# What is expected
Given the entries below, copy each of them out exactly.

Records supplied Start Marker

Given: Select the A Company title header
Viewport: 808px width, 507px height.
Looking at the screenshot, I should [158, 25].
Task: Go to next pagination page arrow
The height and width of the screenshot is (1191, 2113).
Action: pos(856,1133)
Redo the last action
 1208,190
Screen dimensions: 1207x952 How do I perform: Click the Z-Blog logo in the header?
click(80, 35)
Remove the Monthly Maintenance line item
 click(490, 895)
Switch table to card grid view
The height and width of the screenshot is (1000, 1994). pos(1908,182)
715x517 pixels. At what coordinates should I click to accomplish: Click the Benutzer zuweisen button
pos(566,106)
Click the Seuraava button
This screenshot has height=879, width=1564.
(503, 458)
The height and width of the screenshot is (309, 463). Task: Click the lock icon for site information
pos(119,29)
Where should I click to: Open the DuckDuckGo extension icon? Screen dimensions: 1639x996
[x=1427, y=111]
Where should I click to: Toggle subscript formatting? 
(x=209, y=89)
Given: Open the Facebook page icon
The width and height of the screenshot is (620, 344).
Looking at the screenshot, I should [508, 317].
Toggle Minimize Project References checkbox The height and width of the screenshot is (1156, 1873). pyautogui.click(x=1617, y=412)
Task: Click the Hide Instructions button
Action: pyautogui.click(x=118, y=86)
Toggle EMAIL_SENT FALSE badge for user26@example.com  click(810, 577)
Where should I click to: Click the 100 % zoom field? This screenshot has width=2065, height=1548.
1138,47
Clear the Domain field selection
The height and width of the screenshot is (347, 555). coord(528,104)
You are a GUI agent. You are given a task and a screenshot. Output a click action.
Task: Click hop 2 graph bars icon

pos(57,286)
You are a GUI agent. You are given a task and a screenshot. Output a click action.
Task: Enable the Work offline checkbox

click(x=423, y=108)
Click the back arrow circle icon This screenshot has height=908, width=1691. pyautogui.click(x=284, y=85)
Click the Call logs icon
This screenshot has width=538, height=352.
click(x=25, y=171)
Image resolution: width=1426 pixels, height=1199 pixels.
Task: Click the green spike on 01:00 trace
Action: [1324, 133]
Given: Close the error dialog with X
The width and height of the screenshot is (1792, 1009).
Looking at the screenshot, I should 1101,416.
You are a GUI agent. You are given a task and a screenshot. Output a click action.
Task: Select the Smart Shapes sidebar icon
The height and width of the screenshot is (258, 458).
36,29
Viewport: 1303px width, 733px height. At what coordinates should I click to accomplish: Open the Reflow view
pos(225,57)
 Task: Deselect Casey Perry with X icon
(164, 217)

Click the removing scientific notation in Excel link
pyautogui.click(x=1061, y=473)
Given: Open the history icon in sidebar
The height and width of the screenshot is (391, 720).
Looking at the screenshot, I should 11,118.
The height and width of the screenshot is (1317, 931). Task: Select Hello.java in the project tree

Records supplied End Marker

# Reply to the task
Given: Select the A Company title header
Viewport: 808px width, 507px height.
Looking at the screenshot, I should [158, 25].
Task: Go to next pagination page arrow
The height and width of the screenshot is (1191, 2113).
Action: pos(856,1133)
Redo the last action
 1208,190
Screen dimensions: 1207x952 How do I perform: Click the Z-Blog logo in the header?
click(80, 35)
Remove the Monthly Maintenance line item
 click(490, 895)
Switch table to card grid view
The height and width of the screenshot is (1000, 1994). pos(1908,182)
715x517 pixels. At what coordinates should I click to accomplish: Click the Benutzer zuweisen button
pos(566,106)
Click the Seuraava button
This screenshot has height=879, width=1564.
(503, 458)
The height and width of the screenshot is (309, 463). Task: Click the lock icon for site information
pos(119,29)
Where should I click to: Open the DuckDuckGo extension icon? Screen dimensions: 1639x996
[x=1427, y=111]
Where should I click to: Toggle subscript formatting? 
(x=209, y=89)
Given: Open the Facebook page icon
The width and height of the screenshot is (620, 344).
Looking at the screenshot, I should [508, 317].
Toggle Minimize Project References checkbox The height and width of the screenshot is (1156, 1873). pyautogui.click(x=1617, y=412)
Task: Click the Hide Instructions button
Action: pyautogui.click(x=118, y=86)
Toggle EMAIL_SENT FALSE badge for user26@example.com  click(810, 577)
Where should I click to: Click the 100 % zoom field? This screenshot has width=2065, height=1548.
1138,47
Clear the Domain field selection
The height and width of the screenshot is (347, 555). coord(528,104)
You are a GUI agent. You are given a task and a screenshot. Output a click action.
Task: Click hop 2 graph bars icon

pos(57,286)
You are a GUI agent. You are given a task and a screenshot. Output a click action.
Task: Enable the Work offline checkbox

click(x=423, y=108)
Click the back arrow circle icon This screenshot has height=908, width=1691. pyautogui.click(x=284, y=85)
Click the Call logs icon
This screenshot has width=538, height=352.
click(x=25, y=171)
Image resolution: width=1426 pixels, height=1199 pixels.
Task: Click the green spike on 01:00 trace
Action: [1324, 133]
Given: Close the error dialog with X
The width and height of the screenshot is (1792, 1009).
Looking at the screenshot, I should 1101,416.
You are a GUI agent. You are given a task and a screenshot. Output a click action.
Task: Select the Smart Shapes sidebar icon
The height and width of the screenshot is (258, 458).
36,29
Viewport: 1303px width, 733px height. At what coordinates should I click to accomplish: Open the Reflow view
pos(225,57)
 Task: Deselect Casey Perry with X icon
(164, 217)

Click the removing scientific notation in Excel link
pyautogui.click(x=1061, y=473)
Given: Open the history icon in sidebar
The height and width of the screenshot is (391, 720).
Looking at the screenshot, I should 11,118.
The height and width of the screenshot is (1317, 931). Task: Select Hello.java in the project tree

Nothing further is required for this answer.